Appeals to authority are a fundamental logical fallacy: ad verecundiam. It gets all of us from time to time. We tend to assume that information provided by a trusted authority is more reliable than the same information provided by another source. Government is the classic example of such an authority.

None of the individual problems I have listed here are new to statisticians. These are very old problems. 

Because researchers tend to overestimate the reliability of information provided from authority figures, we tend to underestimate errors in public data. When confronted with evidence of substantial process errors in public data, we tend to assume that these errors have already been "accounted for" in some way.

Statistics provides us with the tools to account for bias introduced through both sampling and non-sampling errors. However, to accurately adjust for that bias it is necessary to accurately gauge the extent of that bias. 

This isn't about the CDC

I've picked on a database that is administrated the CDC here. The CDC is just an example whose data I've worked with. The problem I am trying to illustrate isn't with the CDC but with the people who rely on information provided by the government: to some extent, that includes everyone.

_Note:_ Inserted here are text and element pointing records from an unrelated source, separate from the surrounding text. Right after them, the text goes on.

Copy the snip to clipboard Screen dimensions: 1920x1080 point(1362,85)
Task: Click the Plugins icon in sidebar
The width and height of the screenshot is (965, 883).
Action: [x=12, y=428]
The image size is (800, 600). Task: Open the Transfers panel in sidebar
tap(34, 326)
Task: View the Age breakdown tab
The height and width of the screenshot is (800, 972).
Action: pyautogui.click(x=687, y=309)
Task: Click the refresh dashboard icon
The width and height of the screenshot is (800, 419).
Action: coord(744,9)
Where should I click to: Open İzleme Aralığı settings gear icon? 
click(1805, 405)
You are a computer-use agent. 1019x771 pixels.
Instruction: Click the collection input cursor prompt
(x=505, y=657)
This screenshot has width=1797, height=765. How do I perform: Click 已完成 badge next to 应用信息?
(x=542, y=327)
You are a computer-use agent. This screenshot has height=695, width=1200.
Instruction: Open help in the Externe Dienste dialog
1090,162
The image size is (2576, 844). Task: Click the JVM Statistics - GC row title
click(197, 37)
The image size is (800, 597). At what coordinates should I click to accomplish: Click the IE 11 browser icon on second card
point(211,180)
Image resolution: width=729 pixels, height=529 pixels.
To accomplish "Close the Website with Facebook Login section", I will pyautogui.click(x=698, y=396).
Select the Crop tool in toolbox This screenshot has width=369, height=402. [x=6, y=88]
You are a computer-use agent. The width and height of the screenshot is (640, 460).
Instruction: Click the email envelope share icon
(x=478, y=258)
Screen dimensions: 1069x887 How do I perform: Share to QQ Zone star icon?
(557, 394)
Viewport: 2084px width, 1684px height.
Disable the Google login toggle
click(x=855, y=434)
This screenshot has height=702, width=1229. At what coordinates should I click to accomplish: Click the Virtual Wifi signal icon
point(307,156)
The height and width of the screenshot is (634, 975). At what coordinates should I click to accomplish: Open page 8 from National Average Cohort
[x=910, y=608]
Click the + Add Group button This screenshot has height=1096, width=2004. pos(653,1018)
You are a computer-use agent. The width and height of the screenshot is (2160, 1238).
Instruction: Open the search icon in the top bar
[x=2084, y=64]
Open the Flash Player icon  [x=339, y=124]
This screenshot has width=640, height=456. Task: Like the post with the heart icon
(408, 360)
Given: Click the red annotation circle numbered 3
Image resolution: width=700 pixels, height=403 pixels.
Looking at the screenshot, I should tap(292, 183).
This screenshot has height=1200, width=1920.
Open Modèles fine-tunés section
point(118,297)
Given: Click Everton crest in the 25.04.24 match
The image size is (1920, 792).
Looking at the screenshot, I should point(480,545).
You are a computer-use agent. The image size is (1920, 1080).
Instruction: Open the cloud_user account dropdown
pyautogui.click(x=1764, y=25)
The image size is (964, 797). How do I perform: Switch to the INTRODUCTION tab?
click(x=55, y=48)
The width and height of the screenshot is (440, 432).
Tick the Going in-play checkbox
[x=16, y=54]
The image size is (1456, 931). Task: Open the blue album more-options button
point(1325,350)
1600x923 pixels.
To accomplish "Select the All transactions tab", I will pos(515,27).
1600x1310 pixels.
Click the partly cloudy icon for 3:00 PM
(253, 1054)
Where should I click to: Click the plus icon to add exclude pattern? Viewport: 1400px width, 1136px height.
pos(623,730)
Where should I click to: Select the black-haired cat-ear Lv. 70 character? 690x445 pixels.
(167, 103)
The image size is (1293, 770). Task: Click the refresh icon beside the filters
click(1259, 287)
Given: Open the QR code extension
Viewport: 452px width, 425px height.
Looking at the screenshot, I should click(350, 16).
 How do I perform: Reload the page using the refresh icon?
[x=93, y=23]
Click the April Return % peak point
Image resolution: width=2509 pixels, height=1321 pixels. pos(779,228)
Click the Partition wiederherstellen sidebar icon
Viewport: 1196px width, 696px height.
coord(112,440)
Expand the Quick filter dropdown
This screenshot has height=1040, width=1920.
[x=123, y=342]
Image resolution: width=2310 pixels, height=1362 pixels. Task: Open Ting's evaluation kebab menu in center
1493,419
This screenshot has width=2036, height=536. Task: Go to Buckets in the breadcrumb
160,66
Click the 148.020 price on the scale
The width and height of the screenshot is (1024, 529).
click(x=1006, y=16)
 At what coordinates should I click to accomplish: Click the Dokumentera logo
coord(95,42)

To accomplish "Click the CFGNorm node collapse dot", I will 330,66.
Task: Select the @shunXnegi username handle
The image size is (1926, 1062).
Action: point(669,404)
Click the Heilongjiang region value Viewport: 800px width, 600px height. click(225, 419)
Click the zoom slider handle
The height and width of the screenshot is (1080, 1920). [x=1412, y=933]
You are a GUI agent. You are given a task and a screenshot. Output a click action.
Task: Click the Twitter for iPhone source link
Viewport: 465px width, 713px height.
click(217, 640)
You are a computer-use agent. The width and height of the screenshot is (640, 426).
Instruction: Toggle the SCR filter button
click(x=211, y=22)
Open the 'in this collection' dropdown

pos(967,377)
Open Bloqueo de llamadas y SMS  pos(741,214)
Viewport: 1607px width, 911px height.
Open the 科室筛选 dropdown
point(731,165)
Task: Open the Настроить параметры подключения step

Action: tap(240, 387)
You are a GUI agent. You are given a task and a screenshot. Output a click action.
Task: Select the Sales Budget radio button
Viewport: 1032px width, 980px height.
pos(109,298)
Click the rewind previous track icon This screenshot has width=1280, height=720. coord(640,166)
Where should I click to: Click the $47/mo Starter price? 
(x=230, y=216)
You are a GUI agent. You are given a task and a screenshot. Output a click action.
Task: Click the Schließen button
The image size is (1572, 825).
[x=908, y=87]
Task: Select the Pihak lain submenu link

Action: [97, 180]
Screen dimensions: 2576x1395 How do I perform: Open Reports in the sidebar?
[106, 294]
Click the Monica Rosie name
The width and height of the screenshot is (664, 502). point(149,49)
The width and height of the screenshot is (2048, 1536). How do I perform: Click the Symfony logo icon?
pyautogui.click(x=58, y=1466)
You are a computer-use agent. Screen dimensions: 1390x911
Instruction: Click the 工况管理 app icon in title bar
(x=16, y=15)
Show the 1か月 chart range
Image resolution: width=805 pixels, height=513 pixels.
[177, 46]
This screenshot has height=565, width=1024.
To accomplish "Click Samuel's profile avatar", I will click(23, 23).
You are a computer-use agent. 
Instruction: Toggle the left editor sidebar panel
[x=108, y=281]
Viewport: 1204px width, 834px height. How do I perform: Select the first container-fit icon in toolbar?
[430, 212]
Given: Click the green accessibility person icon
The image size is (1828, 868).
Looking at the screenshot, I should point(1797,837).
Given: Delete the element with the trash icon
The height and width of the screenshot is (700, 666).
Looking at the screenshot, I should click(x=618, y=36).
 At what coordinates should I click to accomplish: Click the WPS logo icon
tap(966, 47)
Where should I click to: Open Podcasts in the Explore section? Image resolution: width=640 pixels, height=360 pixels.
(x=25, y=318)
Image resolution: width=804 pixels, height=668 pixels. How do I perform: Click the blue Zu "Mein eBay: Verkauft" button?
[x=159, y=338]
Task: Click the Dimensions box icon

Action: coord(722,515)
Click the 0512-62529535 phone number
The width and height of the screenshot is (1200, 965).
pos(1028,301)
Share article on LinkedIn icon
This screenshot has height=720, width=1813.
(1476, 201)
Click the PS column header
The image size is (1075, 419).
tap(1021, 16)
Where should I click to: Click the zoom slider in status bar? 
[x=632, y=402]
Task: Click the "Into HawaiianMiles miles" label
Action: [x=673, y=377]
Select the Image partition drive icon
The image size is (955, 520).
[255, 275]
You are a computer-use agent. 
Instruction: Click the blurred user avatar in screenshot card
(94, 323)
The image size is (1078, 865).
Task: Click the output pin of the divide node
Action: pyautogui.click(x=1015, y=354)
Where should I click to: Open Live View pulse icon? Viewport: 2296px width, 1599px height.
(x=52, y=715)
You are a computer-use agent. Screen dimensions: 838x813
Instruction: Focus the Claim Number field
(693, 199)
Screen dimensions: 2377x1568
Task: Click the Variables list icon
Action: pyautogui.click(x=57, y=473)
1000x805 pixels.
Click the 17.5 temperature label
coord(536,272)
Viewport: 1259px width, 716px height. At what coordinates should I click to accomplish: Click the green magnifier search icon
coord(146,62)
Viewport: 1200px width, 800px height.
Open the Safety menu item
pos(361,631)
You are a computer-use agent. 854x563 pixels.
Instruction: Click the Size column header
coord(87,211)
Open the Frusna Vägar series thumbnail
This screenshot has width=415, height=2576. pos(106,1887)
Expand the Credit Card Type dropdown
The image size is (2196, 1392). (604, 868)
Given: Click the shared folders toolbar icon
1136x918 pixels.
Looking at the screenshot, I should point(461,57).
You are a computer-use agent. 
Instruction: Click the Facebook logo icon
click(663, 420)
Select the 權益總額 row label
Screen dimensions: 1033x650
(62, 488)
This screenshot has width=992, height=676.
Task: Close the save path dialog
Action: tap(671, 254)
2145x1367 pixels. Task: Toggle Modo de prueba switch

None of the concerns here assume any sort of malevolence on the part of anyone in authority. Whether or not people in government are immoral people isn't germane. Bias must be accounted for any time we deal with statistics. My argument is precisely that sources of government information are not special in this respect. There would be bias problems whether the data was created by butchers or bakers or candle stick makers. 

It is possible to underestimate reliability, as well. Even taking into account the issues I outlined above, the WONDER database is by far the most reliable source for national cause of death information. Weighting its reliability alongside sources with even less reliable processes does not get us closer to a clear representation of reality. The analysis of data compiled by the government can be a force for enormous social utility, but that capacity for utility is contingent upon our ability to truly listen to the numbers.